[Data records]

++++++++++++++++++++

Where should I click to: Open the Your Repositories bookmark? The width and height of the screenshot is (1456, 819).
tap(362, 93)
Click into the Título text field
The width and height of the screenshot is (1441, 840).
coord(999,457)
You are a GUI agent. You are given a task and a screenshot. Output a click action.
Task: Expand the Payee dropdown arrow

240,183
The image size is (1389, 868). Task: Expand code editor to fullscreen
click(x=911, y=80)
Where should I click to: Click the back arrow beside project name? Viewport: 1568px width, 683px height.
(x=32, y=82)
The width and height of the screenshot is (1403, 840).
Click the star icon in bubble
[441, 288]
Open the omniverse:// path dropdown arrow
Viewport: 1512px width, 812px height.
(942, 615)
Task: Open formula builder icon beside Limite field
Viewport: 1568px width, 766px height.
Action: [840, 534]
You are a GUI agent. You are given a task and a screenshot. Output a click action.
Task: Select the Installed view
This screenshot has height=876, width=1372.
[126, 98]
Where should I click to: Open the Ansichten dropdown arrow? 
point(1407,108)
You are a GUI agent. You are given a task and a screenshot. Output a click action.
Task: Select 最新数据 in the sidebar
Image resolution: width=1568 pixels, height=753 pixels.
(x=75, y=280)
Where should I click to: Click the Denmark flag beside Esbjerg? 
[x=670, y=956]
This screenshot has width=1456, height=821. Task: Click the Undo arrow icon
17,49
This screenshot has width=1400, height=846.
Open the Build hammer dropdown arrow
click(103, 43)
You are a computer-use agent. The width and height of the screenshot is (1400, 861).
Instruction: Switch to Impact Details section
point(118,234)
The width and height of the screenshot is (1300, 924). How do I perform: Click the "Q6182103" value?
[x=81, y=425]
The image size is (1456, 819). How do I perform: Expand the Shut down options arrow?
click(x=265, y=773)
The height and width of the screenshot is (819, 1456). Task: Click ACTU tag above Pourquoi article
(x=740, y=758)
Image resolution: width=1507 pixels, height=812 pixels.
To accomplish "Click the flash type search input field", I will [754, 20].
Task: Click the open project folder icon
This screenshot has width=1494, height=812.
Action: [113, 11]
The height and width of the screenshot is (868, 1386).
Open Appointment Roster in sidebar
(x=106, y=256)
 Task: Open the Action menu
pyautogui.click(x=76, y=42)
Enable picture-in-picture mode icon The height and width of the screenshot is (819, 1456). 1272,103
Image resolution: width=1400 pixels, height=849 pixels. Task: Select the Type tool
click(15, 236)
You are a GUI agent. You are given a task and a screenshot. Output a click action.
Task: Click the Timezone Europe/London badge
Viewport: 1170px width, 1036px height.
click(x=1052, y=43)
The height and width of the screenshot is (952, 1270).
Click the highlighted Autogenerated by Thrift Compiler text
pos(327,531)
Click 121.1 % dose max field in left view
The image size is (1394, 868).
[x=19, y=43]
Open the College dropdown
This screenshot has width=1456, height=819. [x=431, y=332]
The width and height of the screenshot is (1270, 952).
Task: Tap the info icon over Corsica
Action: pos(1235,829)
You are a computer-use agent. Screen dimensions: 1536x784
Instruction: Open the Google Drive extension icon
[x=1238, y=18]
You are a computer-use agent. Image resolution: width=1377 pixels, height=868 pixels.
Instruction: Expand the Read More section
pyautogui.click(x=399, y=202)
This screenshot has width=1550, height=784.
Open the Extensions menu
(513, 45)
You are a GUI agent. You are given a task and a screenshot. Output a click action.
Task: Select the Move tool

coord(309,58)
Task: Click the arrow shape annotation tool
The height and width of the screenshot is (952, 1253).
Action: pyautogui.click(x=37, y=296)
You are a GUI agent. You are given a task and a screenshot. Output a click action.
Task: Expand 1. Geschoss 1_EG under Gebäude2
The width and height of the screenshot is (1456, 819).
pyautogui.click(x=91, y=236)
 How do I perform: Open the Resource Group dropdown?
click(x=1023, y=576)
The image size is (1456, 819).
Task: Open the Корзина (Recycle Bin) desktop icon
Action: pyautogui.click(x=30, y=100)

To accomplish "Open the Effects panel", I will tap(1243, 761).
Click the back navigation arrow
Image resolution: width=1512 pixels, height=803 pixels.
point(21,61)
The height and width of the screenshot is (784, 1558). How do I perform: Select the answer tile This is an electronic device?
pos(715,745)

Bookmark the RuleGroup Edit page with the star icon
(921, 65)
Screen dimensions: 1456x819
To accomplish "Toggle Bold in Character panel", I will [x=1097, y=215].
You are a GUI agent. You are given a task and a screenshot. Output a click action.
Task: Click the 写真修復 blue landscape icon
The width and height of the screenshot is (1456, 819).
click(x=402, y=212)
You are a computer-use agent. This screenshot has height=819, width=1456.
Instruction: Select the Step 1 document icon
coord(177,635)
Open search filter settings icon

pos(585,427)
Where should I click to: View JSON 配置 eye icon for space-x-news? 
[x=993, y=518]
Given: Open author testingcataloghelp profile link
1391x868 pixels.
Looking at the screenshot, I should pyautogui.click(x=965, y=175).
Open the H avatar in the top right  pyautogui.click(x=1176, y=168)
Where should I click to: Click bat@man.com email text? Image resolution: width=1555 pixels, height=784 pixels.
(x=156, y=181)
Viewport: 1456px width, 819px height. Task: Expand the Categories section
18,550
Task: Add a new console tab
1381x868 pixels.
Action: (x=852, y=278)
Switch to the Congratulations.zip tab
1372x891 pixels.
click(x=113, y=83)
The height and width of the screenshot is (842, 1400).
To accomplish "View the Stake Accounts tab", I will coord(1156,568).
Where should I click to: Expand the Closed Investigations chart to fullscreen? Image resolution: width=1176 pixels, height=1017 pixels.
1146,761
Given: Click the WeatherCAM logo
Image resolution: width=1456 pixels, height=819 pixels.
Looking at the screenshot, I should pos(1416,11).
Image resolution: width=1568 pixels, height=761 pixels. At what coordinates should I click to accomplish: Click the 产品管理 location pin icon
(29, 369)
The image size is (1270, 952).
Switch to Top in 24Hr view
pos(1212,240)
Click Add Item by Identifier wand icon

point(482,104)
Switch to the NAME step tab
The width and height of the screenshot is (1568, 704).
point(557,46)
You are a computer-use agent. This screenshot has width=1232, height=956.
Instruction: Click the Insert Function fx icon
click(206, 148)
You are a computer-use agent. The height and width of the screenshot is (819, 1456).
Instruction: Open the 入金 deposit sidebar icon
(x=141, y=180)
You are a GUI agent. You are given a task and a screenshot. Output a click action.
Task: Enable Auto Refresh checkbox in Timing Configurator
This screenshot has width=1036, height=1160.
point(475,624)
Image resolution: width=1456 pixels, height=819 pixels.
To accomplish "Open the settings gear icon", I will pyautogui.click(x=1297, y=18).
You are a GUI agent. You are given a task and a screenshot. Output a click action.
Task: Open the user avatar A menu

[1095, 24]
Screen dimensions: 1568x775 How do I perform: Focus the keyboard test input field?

++++++++++++++++++++

-- WORK ITEM --
Copy each line from the entries above that has the word "will" in it.

-- ANSWER TO THIS TASK --
To accomplish "Click the flash type search input field", I will [754, 20].
To accomplish "Open the Effects panel", I will tap(1243, 761).
To accomplish "Toggle Bold in Character panel", I will [x=1097, y=215].
To accomplish "View the Stake Accounts tab", I will coord(1156,568).
To accomplish "Open the settings gear icon", I will pyautogui.click(x=1297, y=18).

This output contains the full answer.